Banks have also taken it upon themselves to communicate with each other when it comes to security issues and concerns, hence the formation of the Bank Security Management Association of the Philippines (BSMA), which is a 50-bank membership strong organization represented by all the chief security officers of commercial banks, rural banks and thrift banks. Coordination with the police has also become very important for bank security. With the Joint Anti-Bank Robbery Action Committee (JABRAC), bank security officers meet quarterly at Camp Crame with the Philippine National Police (PNP) hierarchy, the Armored Services Association of the Philippines (ASAP), Metro Manila Development Authority (MMDA), the police districts of Metro Manila and police provincial units to exchange views and best practices and discuss important issues.

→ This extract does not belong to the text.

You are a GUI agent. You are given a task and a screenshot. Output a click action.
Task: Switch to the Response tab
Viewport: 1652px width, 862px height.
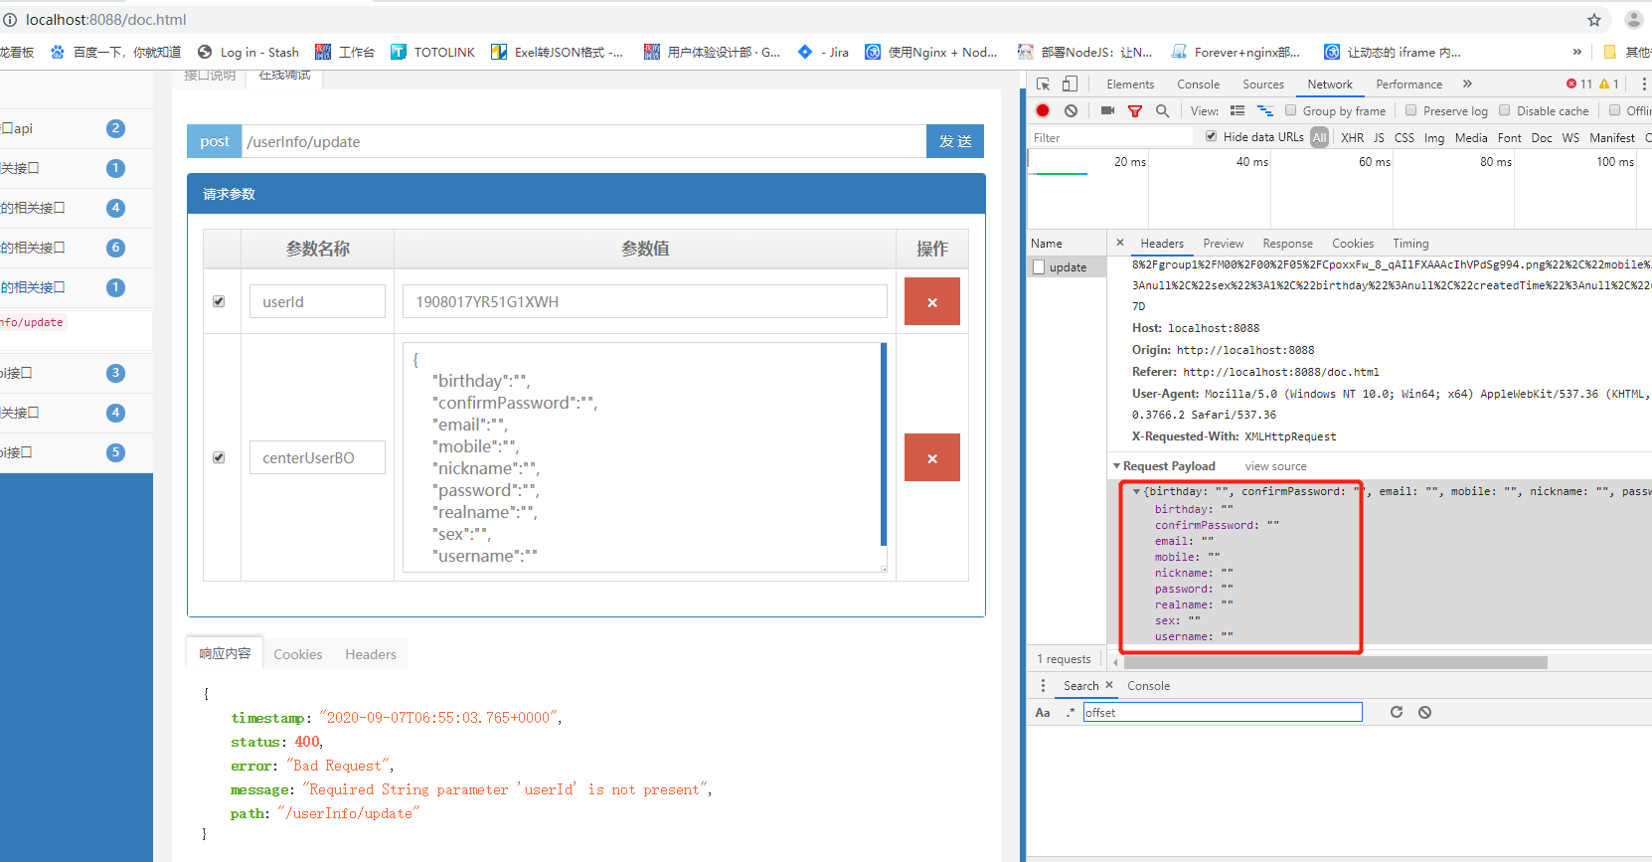pyautogui.click(x=1287, y=244)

BSP’s emphasis on armored vehicles
According to the BSP circular, banks are not allowed to engage in transfer of funds or cash without using an armored vehicle. The vehicle should also be manned by at least two armed escorts, not counting the driver and a teller. It is a violation if the armored car does pick-ups without any bank representative. The pick-up should also be supervised by at least two officers of the bank. The only time the BSP allows the use of non-armored vehicle is during emergency or unforeseen cases wherein a bank has need for immediate pick-up and all armored cars have already been dispatched. It can also only be done within a five-kilometer radius, otherwise an armored vehicle is already required. The amount involved should also be adequately insured and the strictest measures of security should be adopted.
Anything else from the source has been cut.